Despite a landmark settlement that was expected to increase coverage for out-of-network care, the nation’s largest health insurers have been switching to a new payment method that in most cases significantly increases the cost to the patient.
The settlement, reached in 2009, followed New York State’s accusation that the companies manipulated data they used to price such care, shortchanging the nation’s patients by hundreds of millions of dollars.
The agreement required the companies to finance an objective database of doctors’ fees that patients and insurers nationally could rely on. Gov. Andrew M. Cuomo, then the attorney general, said it would increase reimbursements by as much as 28 percent.
It has not turned out that way. Though the settlement required the companies to underwrite the new database with $95 million, it did not obligate them to use it. So by the time the database was finally up and running last year, the same companies, across the country, were rapidly shifting to another calculation method, based on Medicare rates, that usually reduces reimbursement substantially.
“It’s deplorable,” said Chad Glaser, a sales manager for a seafood company near Buffalo, who learned that he was facing hundreds of dollars more in out-of-pocket costs for his son’s checkups with a specialist who had performed a lifesaving liver transplant. “I could get balance-billed hundreds of thousands of dollars, and I have no protection.”

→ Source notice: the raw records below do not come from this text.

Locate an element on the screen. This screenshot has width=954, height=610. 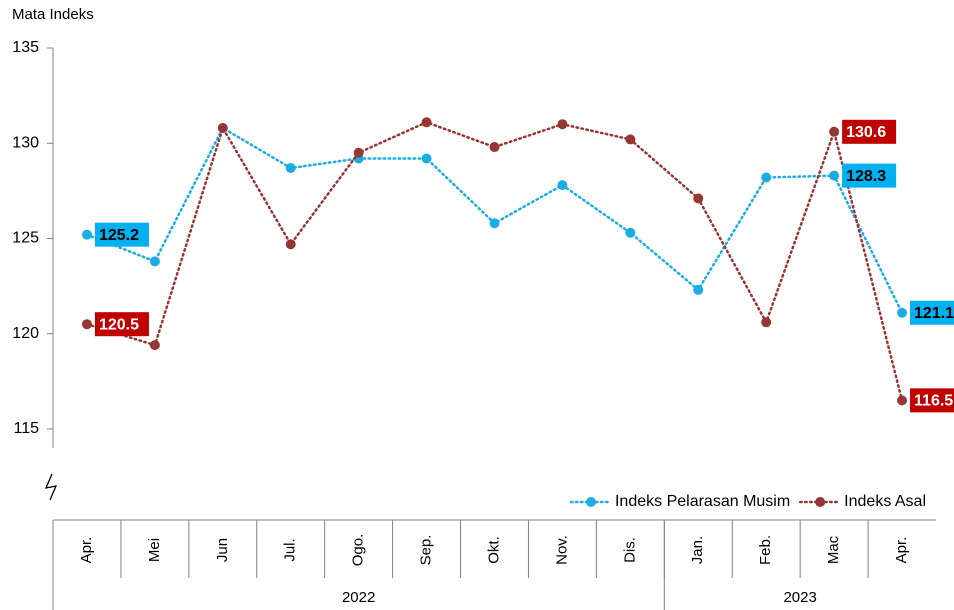
x-tick-label: Feb. is located at coordinates (766, 550).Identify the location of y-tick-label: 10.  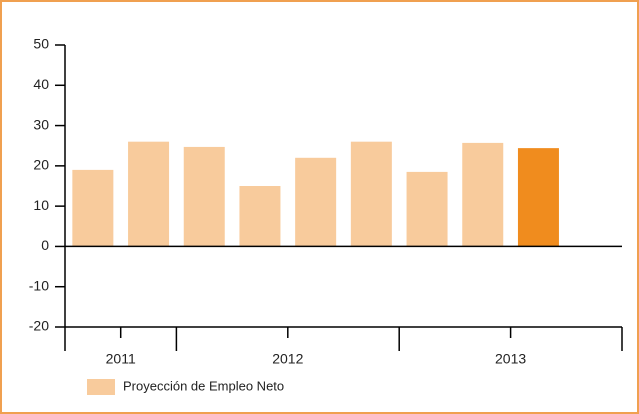
(41, 205).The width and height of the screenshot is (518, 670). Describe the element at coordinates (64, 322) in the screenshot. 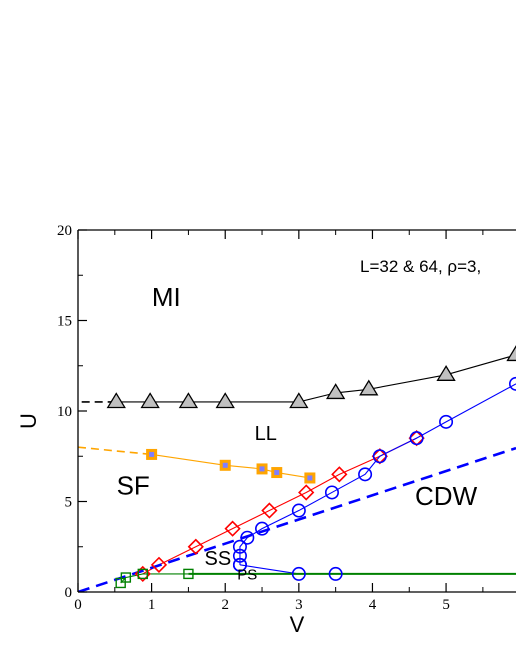

I see `y-tick-label-15: 15` at that location.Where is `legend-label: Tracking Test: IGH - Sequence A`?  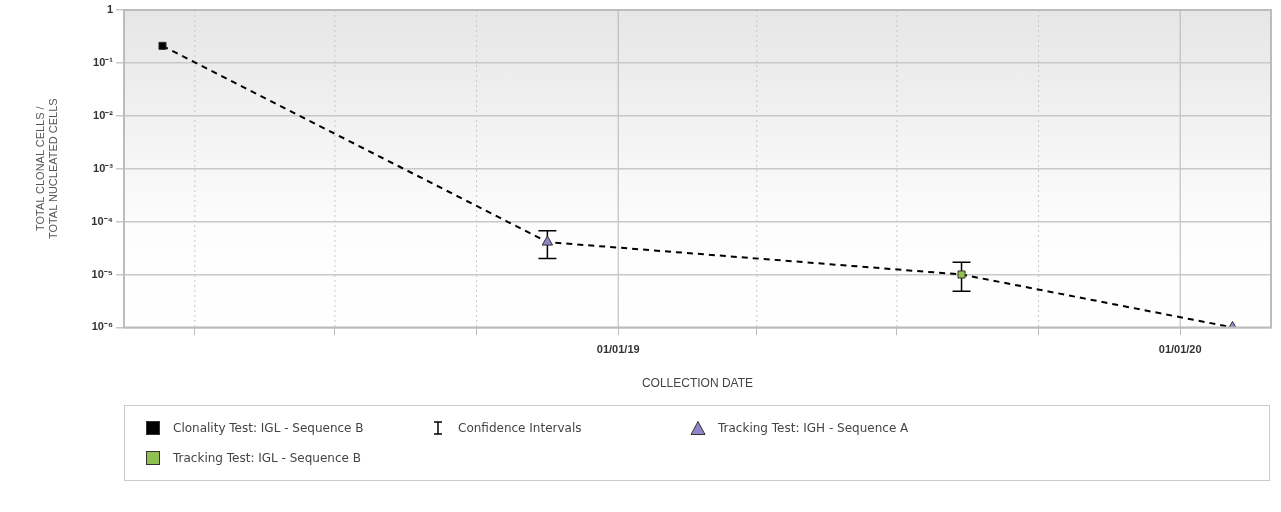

Insurance companies defend the shift toward Medicare-based rates under the settlement, which allowed any clear, objective method of calculating reimbursement. They say that premiums would be even costlier if reimbursements were more generous, and that exorbitant doctors’ fees are largely to blame.
But few dispute that as the nation debates an overhaul aimed at insuring everybody, the new realpolitik of reimbursement is leaving millions of insured families more vulnerable to catastrophic medical bills, even though they are paying higher premiums, co-payments and deductibles.
“They’re not getting what they think they’re paying for,” said Benjamin M. Lawsky, the superintendent of the Department of Financial Services, whose investigators recently found that under the switch, 4.7 million New York State residents — 76 percent of those with out-of-network coverage — are facing reimbursement reductions of 50 percent or more.
The switch “certainly creates the appearance that insurers are trying to end-run the settlement and keep out-of-network payments low,” Mr. Lawsky said.
Mr. Lawsky, who worked for Mr. Cuomo when he was attorney general, is seeking legislation in New York State to require that minimum reimbursements be linked to the new database, known as FAIR Health.
In the 2009 settlement, the insurers did not admit wrongdoing. But they paid to set up FAIR Health as a replacement for Ingenix, a database owned by the insurance giant United Healthcare. Mr. Cuomo said Ingenix had consistently understated local “usual and customary” rates — so-called U.C.R.’s — that were used nationally to determine how much of a bill was paid when a patient used an out-of-network doctor.
FAIR Health collects billions of bills from insurers to calculate a usual fee for each medical procedure in a given locality. But increasingly, reimbursement is not based on such prevailing rates.